→ **Document source**
★ ★ ★ ★ ★
Imad Atrash vit à Bet Sahour, à l’est de Bethléem. Il dirige la Palestine Wild Life Society et défend la biodiversité en Palestine et particulièrement les oiseaux «qui ne connaissent aucune frontière». Joint par téléphone, il fait part de son désarroi: «Les armes ne tuent pas seulement les corps; elles blessent l’âme de la terre. Elles transforment les champs en déserts, les rivières en cimetières. A Gaza, c’est aussi la nature que l’on assassine.»

Quatre-vingts pour cent des arbres détruits

Les bombardements ont ravagé les terres agricoles, détruisant plus de 65 km² de cultures, soit environ 38% des terres cultivées de Gaza. Environ 80% de la couverture arborée, incluant agrumes et oliviers, a été détruite. Cette politique de la terre brûlée renforce la famine sur le territoire de Gaza.

L’olivier est le symbole de la Palestine. La récolte des olives est depuis des temps immémoriaux une pratique culturelle vitale qui renforce le lien des Palestiniens à leur terre, rassemblant lors des récoltes chaque année toutes les générations de la famille à mesure que les fruits mûrissent. Elle est également importante sur le plan économique, et constitue la majorité du revenu agricole pour les agriculteurs qui vendent les olives conservées ou pressées sous forme d’huile ou de savon. Cependant, partout, en Cisjordanie et à Gaza, l’olivier est mis en danger par la colonisation et la guerre.

Imad Atrash se lamente de la destruction de toute la forêt à Gaza. «La forêt n’est plus un sanctuaire. La terre pleure ce qu’elle ne peut remplacer, vies humaines comme vies animales.» Il regrette particulièrement la destruction de l’écosystème du wadi Gaza, l’une des plus importantes zones humides de la région. Cette zone avait été dévastée, et le cour d’eau qui y passait quasi asséché par les attaques israéliennes successives sur l’enclave et par le blocus qui frappait Gaza. Quelques jours à peine avant le lancement de la dernière offensive de Netanyahu, cette zone venait de bénéficier d’un programme de restauration et de réhabilitation de plusieurs années initié par le PNUD. «Plusieurs espèces d’oiseaux migrateurs recommençaient à venir à Gaza et particulièrement dans cet espace de biodiversité restauré. Mais tous ces efforts ont été réduits en ruines par l’armée israélienne», regrette Imad Atrash.
★ ★ ★ ★ ★
→ **Données enregistrées**
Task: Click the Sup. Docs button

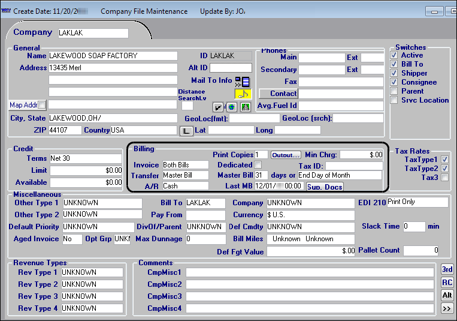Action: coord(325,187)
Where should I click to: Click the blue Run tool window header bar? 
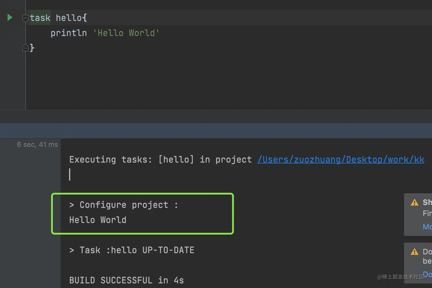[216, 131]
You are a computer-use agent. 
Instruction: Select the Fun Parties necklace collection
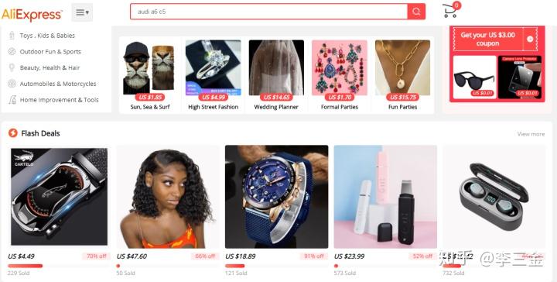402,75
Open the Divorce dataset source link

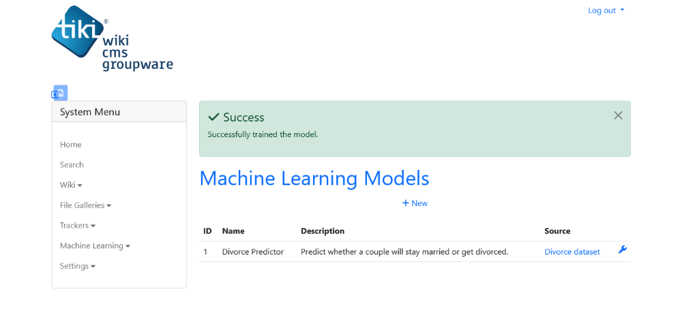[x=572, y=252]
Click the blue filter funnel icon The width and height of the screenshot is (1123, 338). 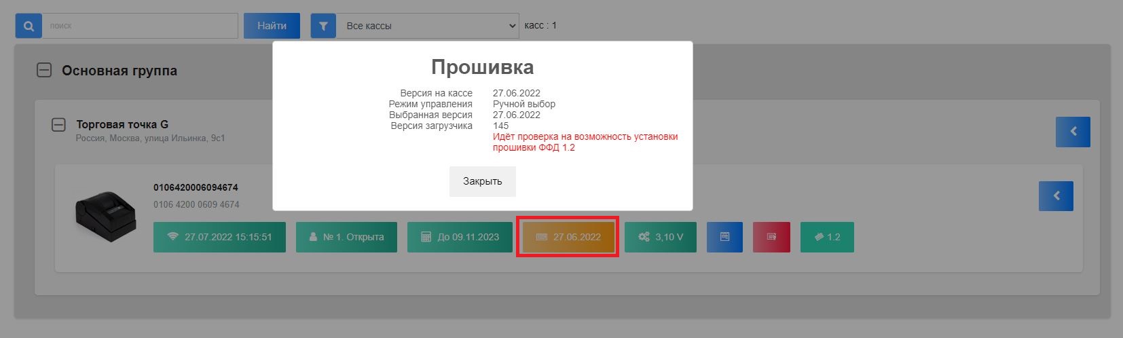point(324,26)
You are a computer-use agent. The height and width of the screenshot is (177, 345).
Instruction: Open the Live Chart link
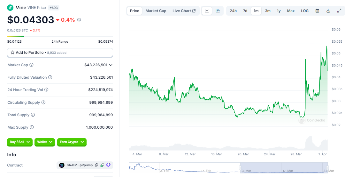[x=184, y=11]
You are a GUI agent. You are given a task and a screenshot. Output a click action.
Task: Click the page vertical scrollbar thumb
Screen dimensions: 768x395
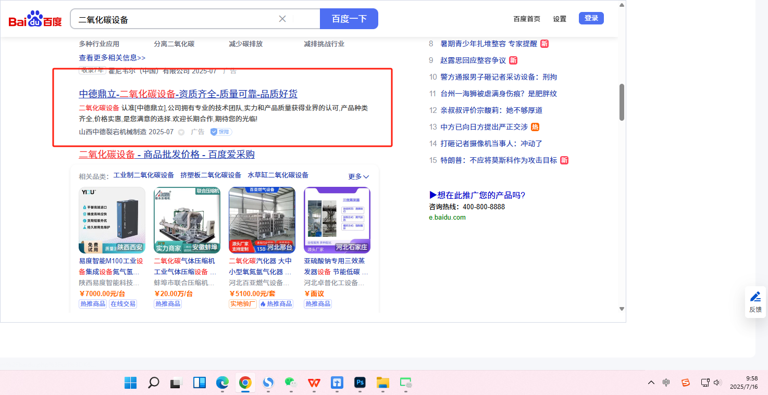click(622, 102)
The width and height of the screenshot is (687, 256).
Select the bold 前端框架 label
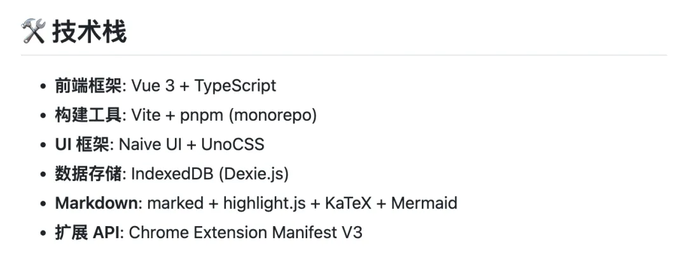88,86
★ ★ ★ ★ ★
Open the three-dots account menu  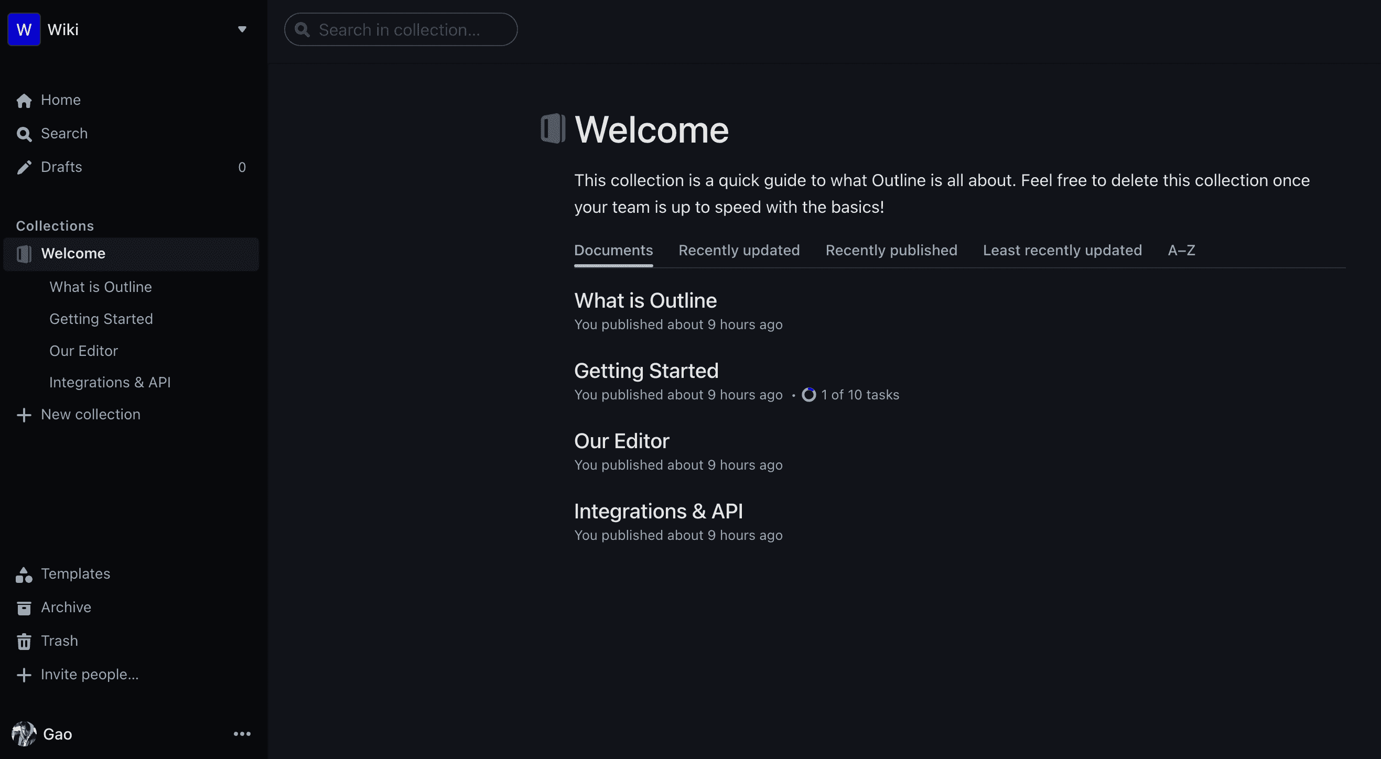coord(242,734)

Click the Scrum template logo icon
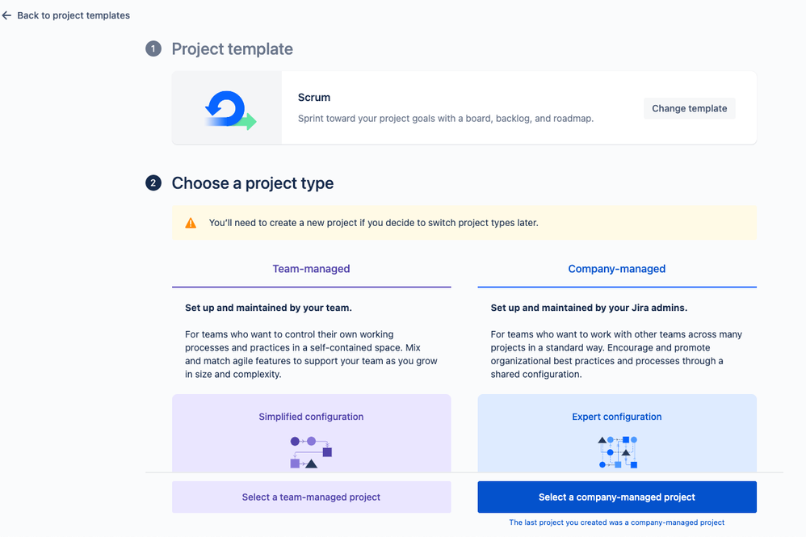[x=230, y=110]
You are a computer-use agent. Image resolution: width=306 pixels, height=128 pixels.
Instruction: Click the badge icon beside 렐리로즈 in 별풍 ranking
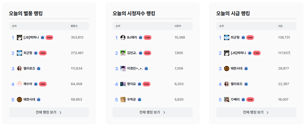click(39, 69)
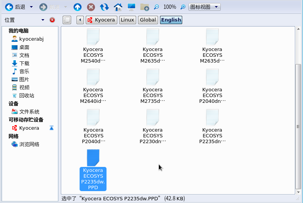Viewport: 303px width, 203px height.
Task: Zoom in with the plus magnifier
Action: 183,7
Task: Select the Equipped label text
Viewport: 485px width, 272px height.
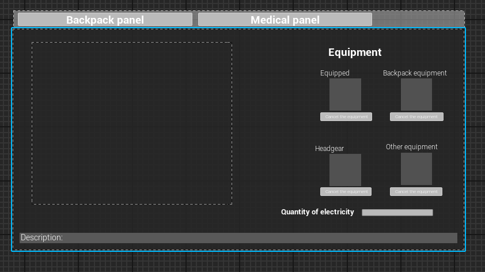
★ ★ ★ ★ ★
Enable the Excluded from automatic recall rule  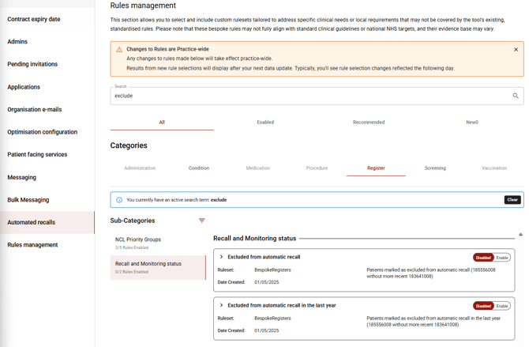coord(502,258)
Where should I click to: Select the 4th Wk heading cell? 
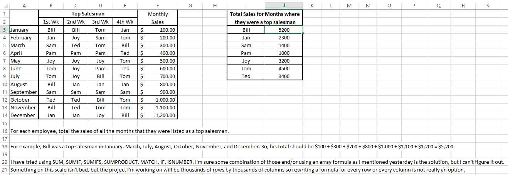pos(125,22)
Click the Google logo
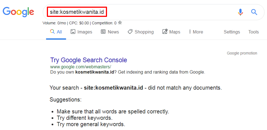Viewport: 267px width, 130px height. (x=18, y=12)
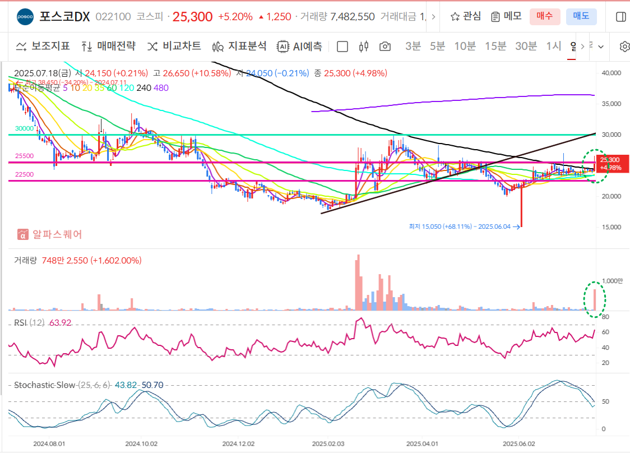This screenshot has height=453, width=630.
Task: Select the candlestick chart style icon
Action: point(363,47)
★ ★ ★ ★ ★
→ **Explorer les contenus**
1. Sous quelles formes les agriculteurs vendent-ils les olives d'après le texte sur la nature à Gaza ? Citez-les toutes.
2. Dans le texte sur la nature à Gaza, qui a lancé le programme de restauration et de réhabilitation du wadi Gaza ?
3. Reprenez le texte sur la nature à Gaza à la suite de sa dernière phrase.

→ **Corrigé des exercices**
1. Olives conservées, huile, savon

2. Le PNUD.

3.
Il n’  a pas que l’eau du wadi Gaza qui se trouve menacée par la guerre. Dans tout Gaza, les systèmes d’eau, d’assainissement et d’hygiène (EAH) sont au bord de l’effondrement total. Les bombardements et les explosions contrôlées de l’armée israélienne ont détruit ou endommagé plus de 65% des puits, des stations de pompage, des réservoirs de stockage et des usines de dessalement, d’après le PNUD. Aucune usine de dessalement n’est actuellement opérationnelle. Ces destructions ont entraîné le déversement quotidien de 130’000 m³ d’eaux usées non traitées dans la mer Méditerranée, polluant les ressources marines et les nappes phréatiques. La seule source d’eau potable pour plus de 2 millions de personnes est désormais imbuvable, saturée de sel et de toxines. Le PNUD alerte sur les risques qui pèsent sur l’ensemble du milieu marin.

Vers une action en écocide?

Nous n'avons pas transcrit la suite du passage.